In Mark 14 we see a woman break open a jar of expensive perfume and pour it out on Jesus. Understandably, everyone gathered around was outraged, for the perfume could have been sold and been of great value to the ministry. In his book, Redman talks about the greatness found in this act of worship. Jesus would certainly have understood it.
See, much of Western Christianity worships in a controlled, predictable atmosphere. We call it different things: “seeker friendly,” or “accessible worship,” but it shows an underlying fear present in our church. We are scared to give up control. We are sorely afraid of the power of the Holy Spirit. Our sound technicians stay with fingers at the ready on the mute switch during a lay person’s testimony.
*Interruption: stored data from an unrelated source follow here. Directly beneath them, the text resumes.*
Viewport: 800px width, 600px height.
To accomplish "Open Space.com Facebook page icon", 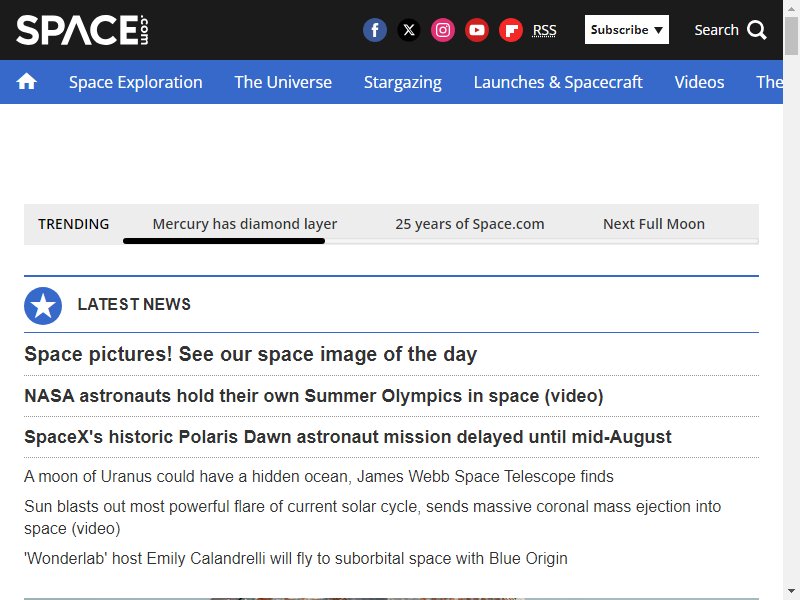I will [374, 30].
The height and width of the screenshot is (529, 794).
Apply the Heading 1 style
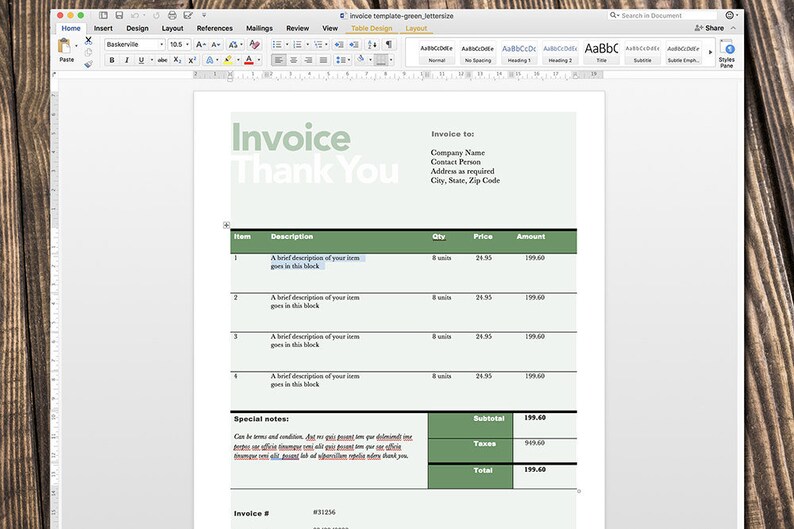point(519,53)
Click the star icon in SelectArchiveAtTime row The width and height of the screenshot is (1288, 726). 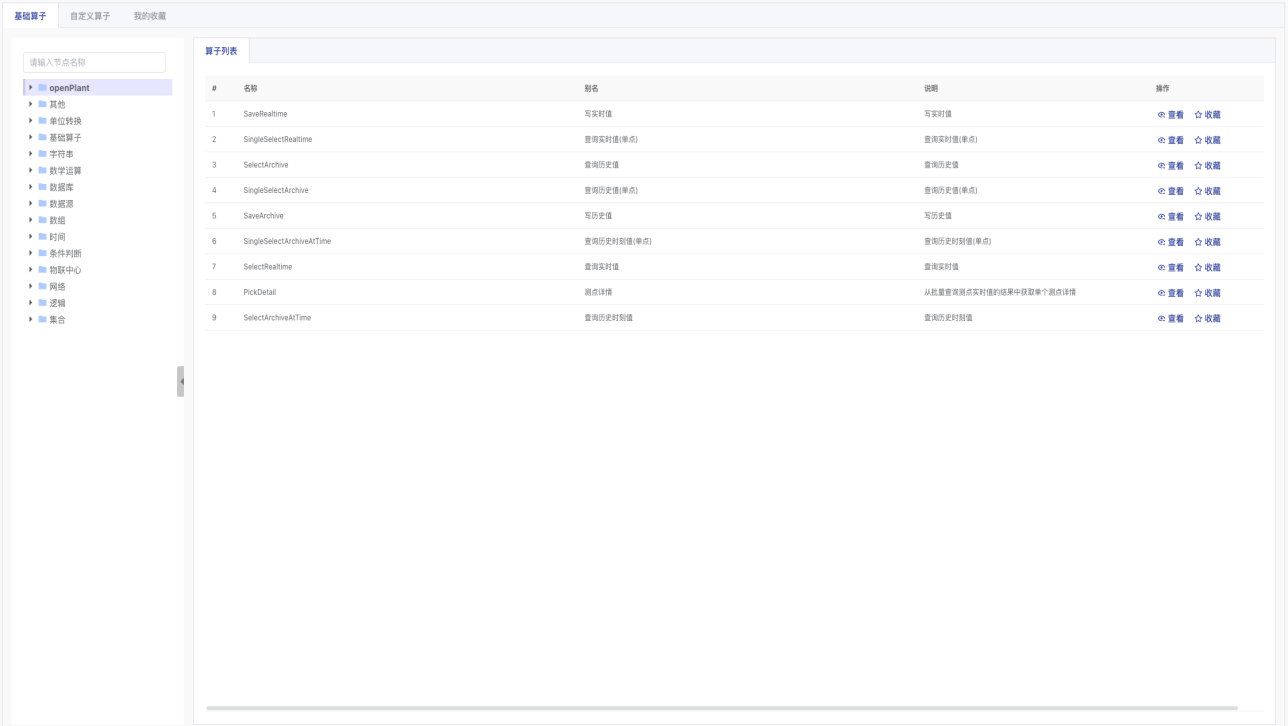click(1198, 319)
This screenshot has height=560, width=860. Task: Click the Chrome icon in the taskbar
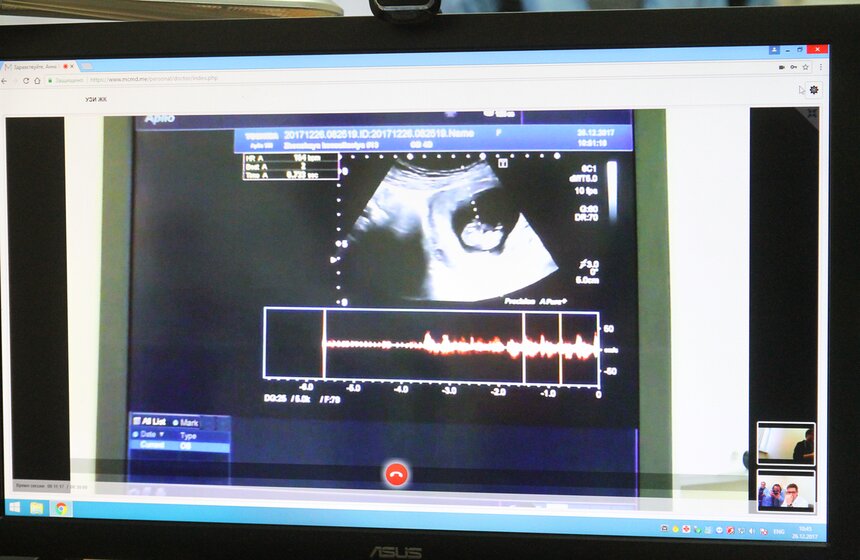[x=61, y=508]
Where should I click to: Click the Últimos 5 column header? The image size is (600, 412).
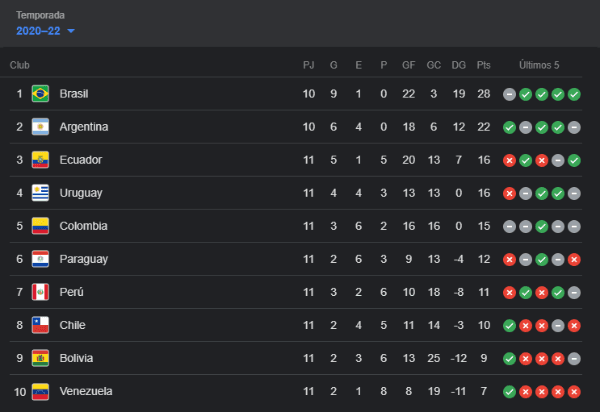click(x=539, y=65)
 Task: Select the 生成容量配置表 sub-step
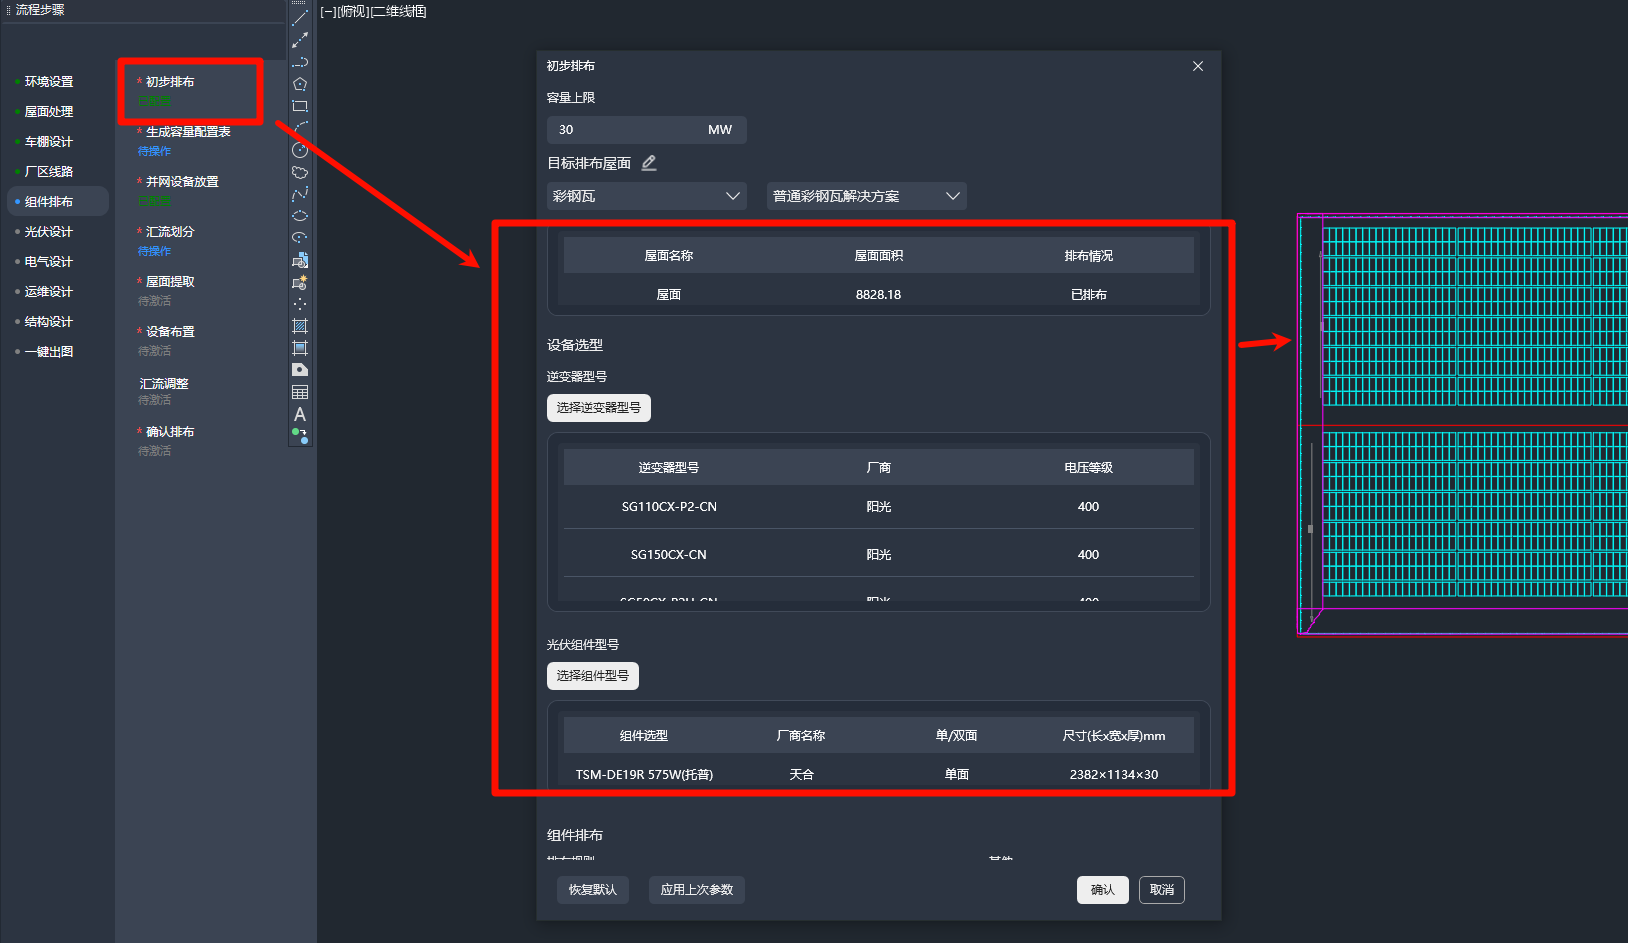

The worship leader is given strict instructions about his words before or after a song set.
We forget that the God we worship might want things done a different way. We become as the Pharisees and religious leaders of Jesus’ day when we do not allow the Spirit of Truth to speak to us in new and exciting ways.
Redman writes, “If we do what the Father is doing, when He is doing it, God will break into our services in powerful and surprising ways.”
From this point on, when I step on stage behind a bass guitar, electric guitar or microphone, my prayer will be the same:
God, in your creative power, begin an unpredictable, uncontrollable work in this worship that will change our hearts, our minds, and our community toward Your Son, Jesus Christ, Who lives and reigns with You and the Holy Spirit, one God, forever and ever. Amen.